*Supplied information*:
+ + + + + + +

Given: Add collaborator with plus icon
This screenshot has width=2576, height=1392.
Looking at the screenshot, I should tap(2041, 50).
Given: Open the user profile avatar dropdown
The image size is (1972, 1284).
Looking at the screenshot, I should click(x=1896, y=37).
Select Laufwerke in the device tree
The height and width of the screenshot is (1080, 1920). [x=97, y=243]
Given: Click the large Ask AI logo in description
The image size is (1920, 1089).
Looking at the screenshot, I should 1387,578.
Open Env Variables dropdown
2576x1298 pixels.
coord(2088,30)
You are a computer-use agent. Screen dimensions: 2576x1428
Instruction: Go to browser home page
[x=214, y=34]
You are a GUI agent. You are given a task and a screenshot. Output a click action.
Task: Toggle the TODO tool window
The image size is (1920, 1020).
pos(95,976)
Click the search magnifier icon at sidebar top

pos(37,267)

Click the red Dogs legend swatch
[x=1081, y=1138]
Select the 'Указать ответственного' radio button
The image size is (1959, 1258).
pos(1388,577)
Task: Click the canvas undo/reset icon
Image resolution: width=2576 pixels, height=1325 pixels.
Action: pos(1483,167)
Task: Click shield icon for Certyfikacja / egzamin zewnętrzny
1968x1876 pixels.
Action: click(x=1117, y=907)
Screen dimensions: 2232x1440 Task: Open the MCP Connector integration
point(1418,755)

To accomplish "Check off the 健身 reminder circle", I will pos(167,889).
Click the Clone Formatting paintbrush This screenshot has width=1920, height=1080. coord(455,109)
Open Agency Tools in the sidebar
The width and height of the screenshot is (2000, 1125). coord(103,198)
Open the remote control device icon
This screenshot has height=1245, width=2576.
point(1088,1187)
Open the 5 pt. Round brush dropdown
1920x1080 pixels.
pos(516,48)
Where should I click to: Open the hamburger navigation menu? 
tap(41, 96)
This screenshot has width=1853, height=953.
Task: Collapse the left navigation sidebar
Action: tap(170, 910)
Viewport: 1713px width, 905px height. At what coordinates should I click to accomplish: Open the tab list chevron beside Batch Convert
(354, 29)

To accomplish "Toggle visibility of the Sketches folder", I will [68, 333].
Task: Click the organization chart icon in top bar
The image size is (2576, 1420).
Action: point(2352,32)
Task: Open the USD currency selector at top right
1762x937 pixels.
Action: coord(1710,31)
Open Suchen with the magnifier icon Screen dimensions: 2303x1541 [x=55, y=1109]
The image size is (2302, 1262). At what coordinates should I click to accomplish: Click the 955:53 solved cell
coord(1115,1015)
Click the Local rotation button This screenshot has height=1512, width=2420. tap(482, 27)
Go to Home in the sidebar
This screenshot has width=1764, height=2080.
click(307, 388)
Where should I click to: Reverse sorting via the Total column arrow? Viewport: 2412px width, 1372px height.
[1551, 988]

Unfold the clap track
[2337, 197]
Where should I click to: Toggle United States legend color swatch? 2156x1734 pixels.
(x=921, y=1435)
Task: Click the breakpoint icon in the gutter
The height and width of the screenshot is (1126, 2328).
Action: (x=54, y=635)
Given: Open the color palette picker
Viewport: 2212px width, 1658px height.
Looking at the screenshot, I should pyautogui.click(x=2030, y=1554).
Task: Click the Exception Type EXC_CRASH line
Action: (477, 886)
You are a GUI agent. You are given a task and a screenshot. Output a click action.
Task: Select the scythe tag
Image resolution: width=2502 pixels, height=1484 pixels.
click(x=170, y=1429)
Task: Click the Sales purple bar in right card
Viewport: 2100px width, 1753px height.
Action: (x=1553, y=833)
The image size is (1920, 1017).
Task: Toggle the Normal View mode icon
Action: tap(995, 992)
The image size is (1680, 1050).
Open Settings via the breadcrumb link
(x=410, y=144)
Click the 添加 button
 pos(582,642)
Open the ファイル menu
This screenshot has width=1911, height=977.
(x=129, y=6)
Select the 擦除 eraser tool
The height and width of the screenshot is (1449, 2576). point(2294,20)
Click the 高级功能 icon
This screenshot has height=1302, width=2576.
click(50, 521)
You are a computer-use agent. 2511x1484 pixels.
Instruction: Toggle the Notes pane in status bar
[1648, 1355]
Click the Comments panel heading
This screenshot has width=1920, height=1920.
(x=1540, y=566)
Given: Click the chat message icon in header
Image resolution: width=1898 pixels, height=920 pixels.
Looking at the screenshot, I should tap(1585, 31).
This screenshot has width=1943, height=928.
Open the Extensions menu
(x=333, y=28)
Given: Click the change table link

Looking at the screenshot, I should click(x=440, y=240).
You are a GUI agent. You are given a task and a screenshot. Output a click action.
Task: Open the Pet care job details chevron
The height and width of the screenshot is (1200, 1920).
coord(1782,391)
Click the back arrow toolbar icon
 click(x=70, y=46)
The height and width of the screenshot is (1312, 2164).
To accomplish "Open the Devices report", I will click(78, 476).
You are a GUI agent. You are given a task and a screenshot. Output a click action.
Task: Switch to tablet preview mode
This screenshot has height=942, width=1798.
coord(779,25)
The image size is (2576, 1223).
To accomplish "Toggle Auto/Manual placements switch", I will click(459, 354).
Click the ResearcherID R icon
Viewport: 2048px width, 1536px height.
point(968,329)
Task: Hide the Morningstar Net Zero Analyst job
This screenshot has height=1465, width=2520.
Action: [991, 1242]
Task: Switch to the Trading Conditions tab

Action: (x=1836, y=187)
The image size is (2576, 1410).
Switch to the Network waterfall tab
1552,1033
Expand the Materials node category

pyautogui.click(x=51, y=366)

+ + + + + + +

*Assignment*: Would you copy each line of the data exactly as it appears above?

*Result*:
Given: Add collaborator with plus icon
This screenshot has width=2576, height=1392.
Looking at the screenshot, I should tap(2041, 50).
Given: Open the user profile avatar dropdown
The image size is (1972, 1284).
Looking at the screenshot, I should click(x=1896, y=37).
Select Laufwerke in the device tree
The height and width of the screenshot is (1080, 1920). [x=97, y=243]
Given: Click the large Ask AI logo in description
The image size is (1920, 1089).
Looking at the screenshot, I should 1387,578.
Open Env Variables dropdown
2576x1298 pixels.
coord(2088,30)
You are a computer-use agent. Screen dimensions: 2576x1428
Instruction: Go to browser home page
[x=214, y=34]
You are a GUI agent. You are given a task and a screenshot. Output a click action.
Task: Toggle the TODO tool window
The image size is (1920, 1020).
pos(95,976)
Click the search magnifier icon at sidebar top

pos(37,267)

Click the red Dogs legend swatch
[x=1081, y=1138]
Select the 'Указать ответственного' radio button
The image size is (1959, 1258).
pos(1388,577)
Task: Click the canvas undo/reset icon
Image resolution: width=2576 pixels, height=1325 pixels.
Action: pos(1483,167)
Task: Click shield icon for Certyfikacja / egzamin zewnętrzny
1968x1876 pixels.
Action: click(x=1117, y=907)
Screen dimensions: 2232x1440 Task: Open the MCP Connector integration
point(1418,755)

To accomplish "Check off the 健身 reminder circle", I will pos(167,889).
Click the Clone Formatting paintbrush This screenshot has width=1920, height=1080. coord(455,109)
Open Agency Tools in the sidebar
The width and height of the screenshot is (2000, 1125). coord(103,198)
Open the remote control device icon
This screenshot has height=1245, width=2576.
point(1088,1187)
Open the 5 pt. Round brush dropdown
1920x1080 pixels.
pos(516,48)
Where should I click to: Open the hamburger navigation menu? 
tap(41, 96)
This screenshot has width=1853, height=953.
Task: Collapse the left navigation sidebar
Action: tap(170, 910)
Viewport: 1713px width, 905px height. At what coordinates should I click to accomplish: Open the tab list chevron beside Batch Convert
(354, 29)

To accomplish "Toggle visibility of the Sketches folder", I will [68, 333].
Task: Click the organization chart icon in top bar
The image size is (2576, 1420).
Action: point(2352,32)
Task: Open the USD currency selector at top right
1762x937 pixels.
Action: coord(1710,31)
Open Suchen with the magnifier icon Screen dimensions: 2303x1541 [x=55, y=1109]
The image size is (2302, 1262). At what coordinates should I click to accomplish: Click the 955:53 solved cell
coord(1115,1015)
Click the Local rotation button This screenshot has height=1512, width=2420. tap(482, 27)
Go to Home in the sidebar
This screenshot has width=1764, height=2080.
click(307, 388)
Where should I click to: Reverse sorting via the Total column arrow? Viewport: 2412px width, 1372px height.
[1551, 988]

Unfold the clap track
[2337, 197]
Where should I click to: Toggle United States legend color swatch? 2156x1734 pixels.
(x=921, y=1435)
Task: Click the breakpoint icon in the gutter
The height and width of the screenshot is (1126, 2328).
Action: (x=54, y=635)
Given: Open the color palette picker
Viewport: 2212px width, 1658px height.
Looking at the screenshot, I should pyautogui.click(x=2030, y=1554).
Task: Click the Exception Type EXC_CRASH line
Action: (477, 886)
You are a GUI agent. You are given a task and a screenshot. Output a click action.
Task: Select the scythe tag
Image resolution: width=2502 pixels, height=1484 pixels.
click(x=170, y=1429)
Task: Click the Sales purple bar in right card
Viewport: 2100px width, 1753px height.
Action: (x=1553, y=833)
The image size is (1920, 1017).
Task: Toggle the Normal View mode icon
Action: tap(995, 992)
The image size is (1680, 1050).
Open Settings via the breadcrumb link
(x=410, y=144)
Click the 添加 button
 pos(582,642)
Open the ファイル menu
This screenshot has width=1911, height=977.
(x=129, y=6)
Select the 擦除 eraser tool
The height and width of the screenshot is (1449, 2576). point(2294,20)
Click the 高级功能 icon
This screenshot has height=1302, width=2576.
click(50, 521)
You are a computer-use agent. 2511x1484 pixels.
Instruction: Toggle the Notes pane in status bar
[1648, 1355]
Click the Comments panel heading
This screenshot has width=1920, height=1920.
(x=1540, y=566)
Given: Click the chat message icon in header
Image resolution: width=1898 pixels, height=920 pixels.
Looking at the screenshot, I should tap(1585, 31).
This screenshot has width=1943, height=928.
Open the Extensions menu
(x=333, y=28)
Given: Click the change table link

Looking at the screenshot, I should click(x=440, y=240).
You are a GUI agent. You are given a task and a screenshot. Output a click action.
Task: Open the Pet care job details chevron
The height and width of the screenshot is (1200, 1920).
coord(1782,391)
Click the back arrow toolbar icon
 click(x=70, y=46)
The height and width of the screenshot is (1312, 2164).
To accomplish "Open the Devices report", I will click(78, 476).
You are a GUI agent. You are given a task and a screenshot. Output a click action.
Task: Switch to tablet preview mode
This screenshot has height=942, width=1798.
coord(779,25)
The image size is (2576, 1223).
To accomplish "Toggle Auto/Manual placements switch", I will click(459, 354).
Click the ResearcherID R icon
Viewport: 2048px width, 1536px height.
point(968,329)
Task: Hide the Morningstar Net Zero Analyst job
This screenshot has height=1465, width=2520.
Action: [991, 1242]
Task: Switch to the Trading Conditions tab

Action: (x=1836, y=187)
The image size is (2576, 1410).
Switch to the Network waterfall tab
1552,1033
Expand the Materials node category

pyautogui.click(x=51, y=366)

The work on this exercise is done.